Yazı:

28 Şubat sürecinde imam hatipleri boğmaya çalışan zihniyetin gücü yok olup
İHL'lerin önü açılınca milli eğitimin taşra teşkilatındaki yöneticilerimiz,
bazı cami görevlilerimiz, bazı okul müdürlerimiz, bazı STK yetkililerimiz İHL
açma/açtırma yarışına girdi. Kimi hayırsever marifetiyle kimi devlet imkanıyla
sıfırdan bina yaptı, kimi de okul dönüştürmek suretiyle İHL açtı.
Öğrenciler bu okulları tercih etsin diye azami gayret gösterildi.
Bir bölgede İHL’ye ihtiyaç olup olmadığını öğrenmek için taşra teşkilatındaki yöneticiler şubat ayında ortaokul son sınıf öğrencilerine okul müdürleri vasıtasıyla "Ortaokulu bitirince İHL'de okumak ister misin" anketi yaptırdı. Ankette İHL istendiği ortaya çıkınca belli bölgelerde bir İHL açma arayışına girdiler. Okullar açıldı. Fakat anketten çıktığı sayıda bir öğrenci bu okulları tercih etmedi. Bu durum "Mahallemize, sokağımıza doğalgaz gelsin" diye kurum, kuruluş ve firmalara imza veren mahallelinin doğalgaz geçince "Biz şimdilik düşünmüyoruz" demesine benziyor.

Yapılacak iş: İmam hatip liseleri üzerine olan yazı şu ifadelerle örtüşüyor mu? 1. Anket şubat ayında ortaokul son sınıf öğrencilerine yaptırıldı. 2. Açılan okulları, anketten çıkan sayıda öğrenci tercih etti. 3. Bazı İHL'ler mevcut bir okul dönüştürülerek açıldı. Her biri için evet ya da hayır deyip yazıdan belirleyici sözleri aynen alıntılar mısınız?

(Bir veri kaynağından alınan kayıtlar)
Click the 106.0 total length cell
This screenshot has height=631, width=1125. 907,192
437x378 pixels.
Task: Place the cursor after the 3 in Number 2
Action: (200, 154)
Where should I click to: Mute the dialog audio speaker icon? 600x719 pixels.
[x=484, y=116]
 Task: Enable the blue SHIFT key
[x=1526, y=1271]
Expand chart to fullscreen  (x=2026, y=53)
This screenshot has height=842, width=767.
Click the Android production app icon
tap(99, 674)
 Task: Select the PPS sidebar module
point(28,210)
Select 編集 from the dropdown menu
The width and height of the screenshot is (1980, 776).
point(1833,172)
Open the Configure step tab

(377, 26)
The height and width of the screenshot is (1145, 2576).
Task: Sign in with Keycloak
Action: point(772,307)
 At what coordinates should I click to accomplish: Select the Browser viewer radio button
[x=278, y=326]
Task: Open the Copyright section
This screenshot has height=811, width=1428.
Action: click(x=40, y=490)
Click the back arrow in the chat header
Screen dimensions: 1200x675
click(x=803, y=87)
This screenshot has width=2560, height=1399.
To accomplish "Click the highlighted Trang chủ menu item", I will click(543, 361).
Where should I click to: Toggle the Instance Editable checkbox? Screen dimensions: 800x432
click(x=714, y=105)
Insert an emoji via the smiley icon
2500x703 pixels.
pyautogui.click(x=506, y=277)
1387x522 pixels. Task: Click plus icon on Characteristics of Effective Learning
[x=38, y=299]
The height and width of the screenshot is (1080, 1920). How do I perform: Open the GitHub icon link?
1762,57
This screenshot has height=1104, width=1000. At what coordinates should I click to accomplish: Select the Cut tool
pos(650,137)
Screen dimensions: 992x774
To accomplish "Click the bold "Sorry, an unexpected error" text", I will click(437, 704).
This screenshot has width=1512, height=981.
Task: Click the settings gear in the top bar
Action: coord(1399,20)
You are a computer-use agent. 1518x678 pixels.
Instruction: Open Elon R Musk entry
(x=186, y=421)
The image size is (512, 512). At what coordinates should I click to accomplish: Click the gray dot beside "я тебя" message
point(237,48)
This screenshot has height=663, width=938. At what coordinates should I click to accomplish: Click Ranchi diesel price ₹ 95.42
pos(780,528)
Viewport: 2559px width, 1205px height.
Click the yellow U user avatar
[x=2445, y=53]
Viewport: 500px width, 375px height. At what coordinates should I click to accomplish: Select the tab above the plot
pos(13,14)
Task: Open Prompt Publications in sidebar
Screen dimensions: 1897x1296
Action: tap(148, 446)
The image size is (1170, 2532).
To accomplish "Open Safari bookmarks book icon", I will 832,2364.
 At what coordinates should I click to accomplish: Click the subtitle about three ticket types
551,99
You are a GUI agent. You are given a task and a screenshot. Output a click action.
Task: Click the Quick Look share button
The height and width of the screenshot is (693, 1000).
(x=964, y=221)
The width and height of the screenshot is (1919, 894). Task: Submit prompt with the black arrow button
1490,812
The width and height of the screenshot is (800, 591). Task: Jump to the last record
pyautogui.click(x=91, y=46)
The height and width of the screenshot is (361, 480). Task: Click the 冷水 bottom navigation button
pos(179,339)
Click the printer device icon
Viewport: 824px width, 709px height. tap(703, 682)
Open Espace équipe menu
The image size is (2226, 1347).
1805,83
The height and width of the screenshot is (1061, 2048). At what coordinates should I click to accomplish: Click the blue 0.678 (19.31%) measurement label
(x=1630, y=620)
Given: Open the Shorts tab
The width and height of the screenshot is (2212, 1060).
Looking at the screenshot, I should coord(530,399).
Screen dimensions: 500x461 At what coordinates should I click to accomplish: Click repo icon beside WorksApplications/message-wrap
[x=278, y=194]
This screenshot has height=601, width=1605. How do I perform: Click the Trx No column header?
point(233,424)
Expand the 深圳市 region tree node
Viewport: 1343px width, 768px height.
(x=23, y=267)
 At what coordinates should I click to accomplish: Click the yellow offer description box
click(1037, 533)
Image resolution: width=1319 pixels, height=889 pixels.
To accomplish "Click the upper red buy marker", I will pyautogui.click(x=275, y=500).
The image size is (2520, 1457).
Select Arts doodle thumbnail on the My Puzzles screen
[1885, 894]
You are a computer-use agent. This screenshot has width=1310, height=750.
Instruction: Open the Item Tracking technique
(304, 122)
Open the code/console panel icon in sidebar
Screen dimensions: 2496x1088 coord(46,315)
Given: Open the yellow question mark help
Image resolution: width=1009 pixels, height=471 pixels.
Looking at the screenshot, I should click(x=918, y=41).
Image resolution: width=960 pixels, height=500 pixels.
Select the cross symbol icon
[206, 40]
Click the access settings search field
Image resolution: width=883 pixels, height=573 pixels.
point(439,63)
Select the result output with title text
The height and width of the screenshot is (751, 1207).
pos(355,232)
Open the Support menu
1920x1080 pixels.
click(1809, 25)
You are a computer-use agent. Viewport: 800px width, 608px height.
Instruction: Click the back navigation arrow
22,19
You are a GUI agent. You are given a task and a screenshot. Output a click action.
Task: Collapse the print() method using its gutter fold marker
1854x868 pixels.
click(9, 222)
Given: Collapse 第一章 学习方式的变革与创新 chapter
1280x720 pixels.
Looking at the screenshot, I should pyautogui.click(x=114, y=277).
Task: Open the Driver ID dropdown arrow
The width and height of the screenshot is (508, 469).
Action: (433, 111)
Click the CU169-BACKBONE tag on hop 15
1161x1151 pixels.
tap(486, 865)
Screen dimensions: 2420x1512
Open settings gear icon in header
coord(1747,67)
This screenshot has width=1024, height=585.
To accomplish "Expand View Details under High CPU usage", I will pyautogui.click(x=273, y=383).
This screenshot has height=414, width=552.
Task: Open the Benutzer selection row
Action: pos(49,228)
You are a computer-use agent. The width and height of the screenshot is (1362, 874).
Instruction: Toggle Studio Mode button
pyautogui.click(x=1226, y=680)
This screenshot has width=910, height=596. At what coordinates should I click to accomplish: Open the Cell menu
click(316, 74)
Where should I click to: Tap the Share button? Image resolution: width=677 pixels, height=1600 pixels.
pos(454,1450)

Yanıt:
1. Evet: "şubat ayında ortaokul son sınıf öğrencilerine okul müdürleri vasıtasıyla"
2. Hayır: "Fakat anketten çıktığı sayıda bir öğrenci bu okulları tercih etmedi."
3. Evet: "kimi de okul dönüştürmek suretiyle İHL açtı."